* [Task instructions]:
Print every line from the one containing "For each provided" down to the one containing "individual is located", keeping each line the same and leaving out the pictures.

+++++

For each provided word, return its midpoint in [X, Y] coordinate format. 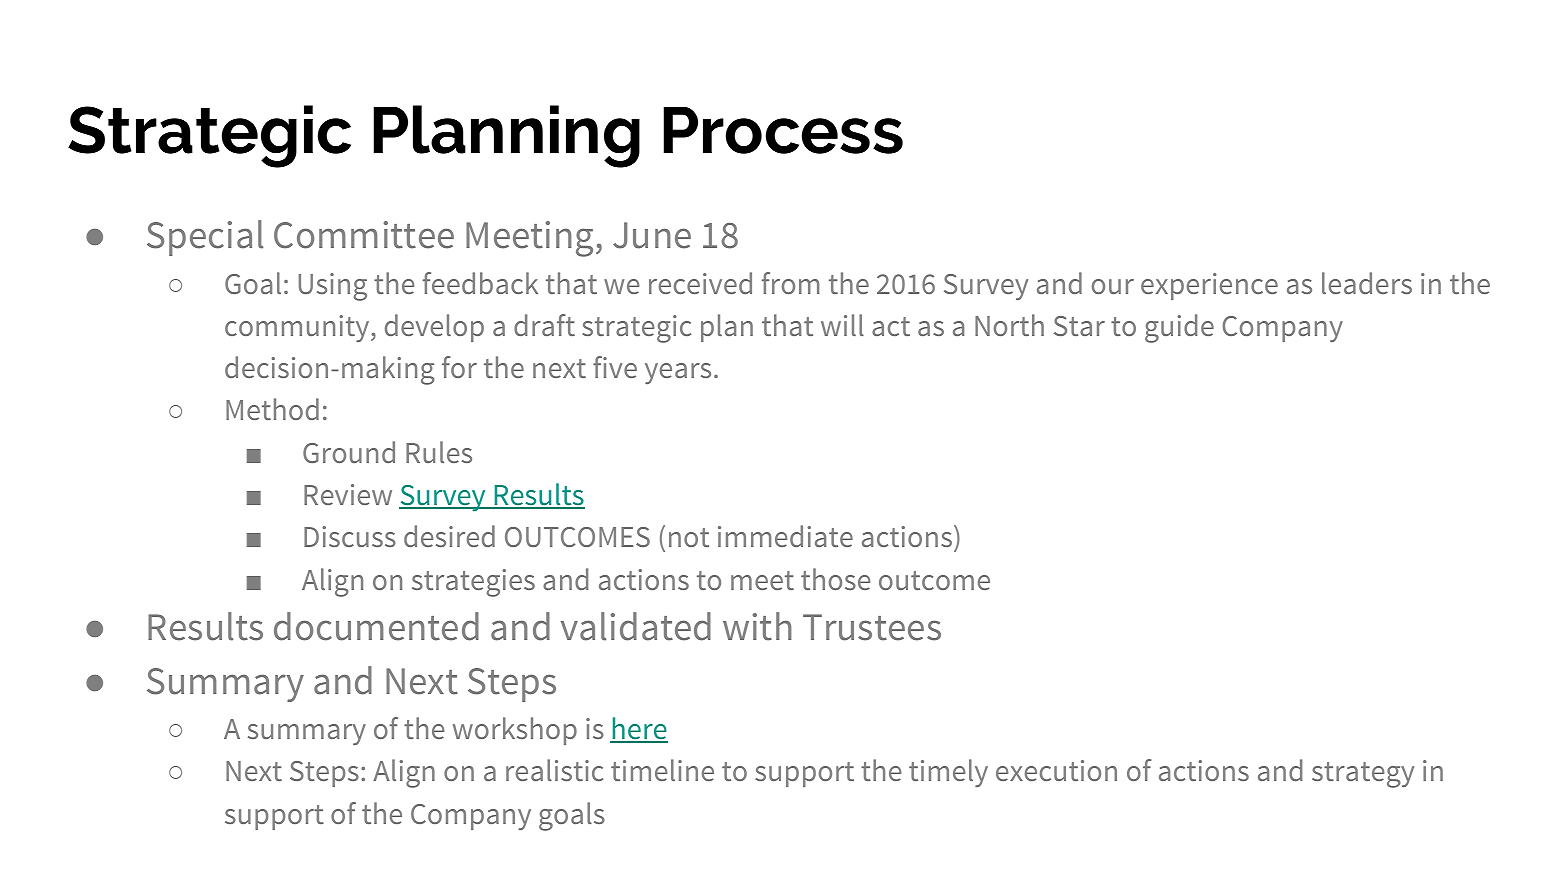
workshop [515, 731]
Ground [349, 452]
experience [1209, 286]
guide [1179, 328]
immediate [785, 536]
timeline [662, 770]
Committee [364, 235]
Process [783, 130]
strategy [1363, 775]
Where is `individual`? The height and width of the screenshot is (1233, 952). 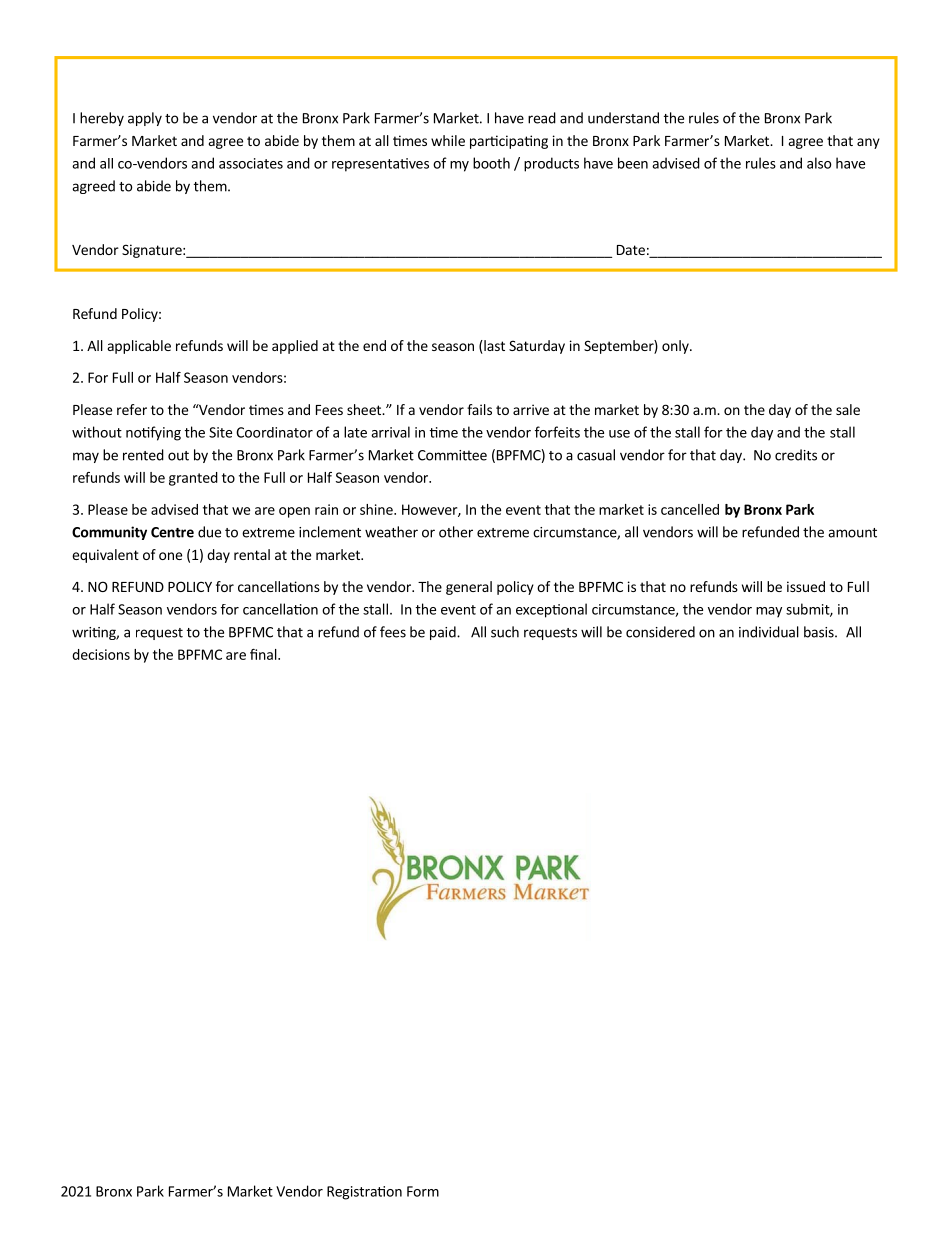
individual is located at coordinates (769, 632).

+++++

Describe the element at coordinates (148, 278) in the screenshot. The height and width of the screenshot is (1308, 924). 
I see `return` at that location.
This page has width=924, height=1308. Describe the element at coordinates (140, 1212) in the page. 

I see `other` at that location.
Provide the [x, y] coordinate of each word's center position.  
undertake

+++++

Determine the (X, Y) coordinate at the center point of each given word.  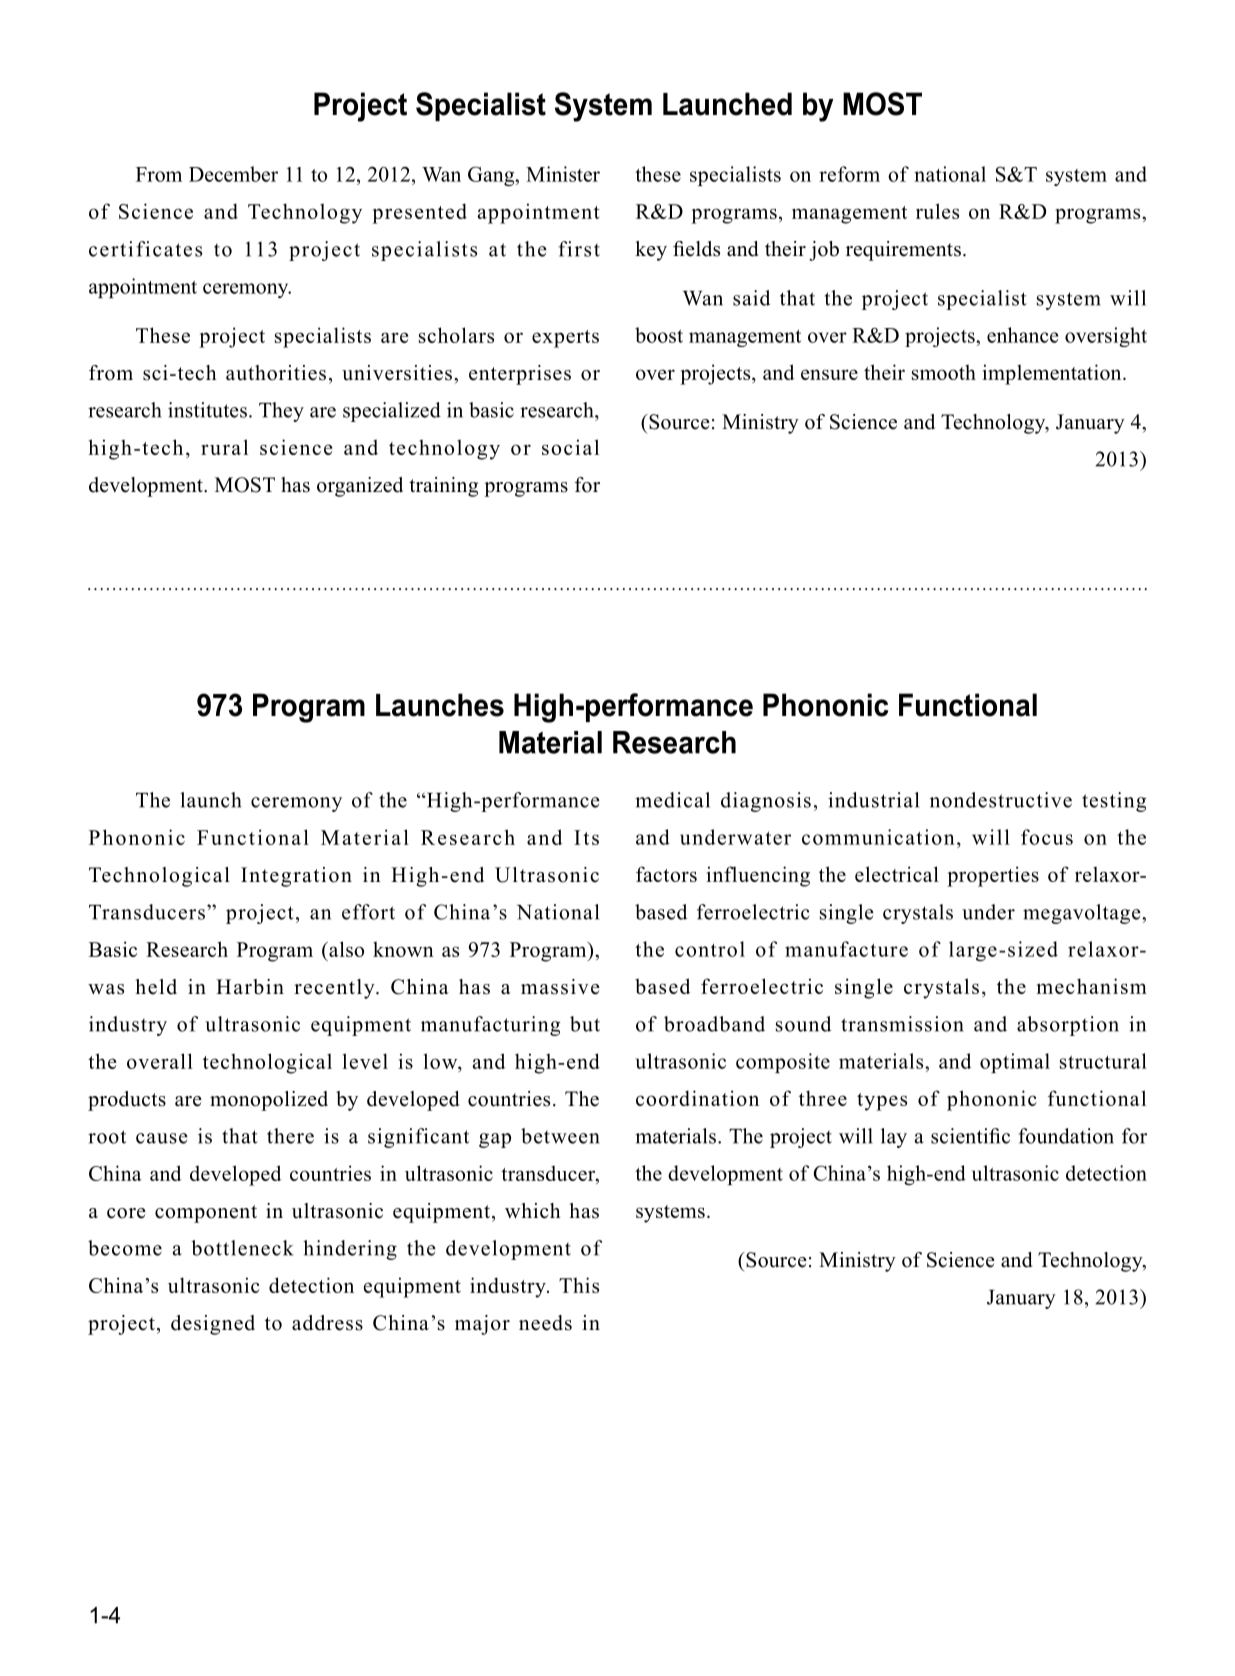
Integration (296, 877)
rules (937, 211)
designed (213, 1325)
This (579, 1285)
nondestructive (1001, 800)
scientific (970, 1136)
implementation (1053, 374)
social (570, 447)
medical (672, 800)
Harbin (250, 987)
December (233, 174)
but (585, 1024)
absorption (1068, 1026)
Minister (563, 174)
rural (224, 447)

+++++

* [The response]:
For each provided word, return its midpoint in [X, Y] coordinate format. 
workshop [515, 731]
Ground [349, 452]
experience [1209, 286]
guide [1179, 328]
immediate [785, 536]
timeline [662, 770]
Committee [364, 235]
Process [783, 130]
strategy [1363, 775]
Where is `individual`? The height and width of the screenshot is (1233, 952). 
individual is located at coordinates (769, 632).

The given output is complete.